== Provided records ==
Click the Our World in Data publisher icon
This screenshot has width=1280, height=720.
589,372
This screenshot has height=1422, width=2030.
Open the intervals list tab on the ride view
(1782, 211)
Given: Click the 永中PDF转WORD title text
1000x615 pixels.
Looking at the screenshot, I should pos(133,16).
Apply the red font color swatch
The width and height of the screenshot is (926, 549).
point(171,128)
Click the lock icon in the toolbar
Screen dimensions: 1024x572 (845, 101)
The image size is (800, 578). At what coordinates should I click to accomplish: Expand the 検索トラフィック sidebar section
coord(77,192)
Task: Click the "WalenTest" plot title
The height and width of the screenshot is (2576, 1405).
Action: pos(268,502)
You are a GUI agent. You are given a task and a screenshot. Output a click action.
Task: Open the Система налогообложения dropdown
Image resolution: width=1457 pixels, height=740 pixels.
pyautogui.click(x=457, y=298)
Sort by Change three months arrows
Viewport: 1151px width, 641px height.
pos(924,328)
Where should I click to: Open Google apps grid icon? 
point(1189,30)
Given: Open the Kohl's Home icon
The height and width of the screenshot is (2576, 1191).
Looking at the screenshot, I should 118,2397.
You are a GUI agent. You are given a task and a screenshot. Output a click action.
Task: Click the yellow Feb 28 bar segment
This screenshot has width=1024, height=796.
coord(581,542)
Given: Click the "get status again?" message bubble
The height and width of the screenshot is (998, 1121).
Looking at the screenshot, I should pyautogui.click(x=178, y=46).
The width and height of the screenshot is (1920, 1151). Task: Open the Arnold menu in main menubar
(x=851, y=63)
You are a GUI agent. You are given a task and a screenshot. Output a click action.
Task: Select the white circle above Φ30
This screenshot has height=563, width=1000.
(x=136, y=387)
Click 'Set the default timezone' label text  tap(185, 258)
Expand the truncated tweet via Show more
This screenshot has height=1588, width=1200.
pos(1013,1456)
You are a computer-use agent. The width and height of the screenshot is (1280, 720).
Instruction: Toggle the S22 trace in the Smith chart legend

== Stated goal ==
Reproduce every line above word for word, in the same order.

== Worked answer ==
Click the Our World in Data publisher icon
This screenshot has width=1280, height=720.
589,372
This screenshot has height=1422, width=2030.
Open the intervals list tab on the ride view
(1782, 211)
Given: Click the 永中PDF转WORD title text
1000x615 pixels.
Looking at the screenshot, I should pos(133,16).
Apply the red font color swatch
The width and height of the screenshot is (926, 549).
point(171,128)
Click the lock icon in the toolbar
Screen dimensions: 1024x572 (845, 101)
The image size is (800, 578). At what coordinates should I click to accomplish: Expand the 検索トラフィック sidebar section
coord(77,192)
Task: Click the "WalenTest" plot title
The height and width of the screenshot is (2576, 1405).
Action: pos(268,502)
You are a GUI agent. You are given a task and a screenshot. Output a click action.
Task: Open the Система налогообложения dropdown
Image resolution: width=1457 pixels, height=740 pixels.
pyautogui.click(x=457, y=298)
Sort by Change three months arrows
Viewport: 1151px width, 641px height.
pos(924,328)
Where should I click to: Open Google apps grid icon? 
point(1189,30)
Given: Open the Kohl's Home icon
The height and width of the screenshot is (2576, 1191).
Looking at the screenshot, I should 118,2397.
You are a GUI agent. You are given a task and a screenshot. Output a click action.
Task: Click the yellow Feb 28 bar segment
This screenshot has width=1024, height=796.
coord(581,542)
Given: Click the "get status again?" message bubble
The height and width of the screenshot is (998, 1121).
Looking at the screenshot, I should pyautogui.click(x=178, y=46).
The width and height of the screenshot is (1920, 1151). Task: Open the Arnold menu in main menubar
(x=851, y=63)
You are a GUI agent. You are given a task and a screenshot. Output a click action.
Task: Select the white circle above Φ30
This screenshot has height=563, width=1000.
(x=136, y=387)
Click 'Set the default timezone' label text  tap(185, 258)
Expand the truncated tweet via Show more
This screenshot has height=1588, width=1200.
pos(1013,1456)
You are a computer-use agent. The width and height of the screenshot is (1280, 720).
Instruction: Toggle the S22 trace in the Smith chart legend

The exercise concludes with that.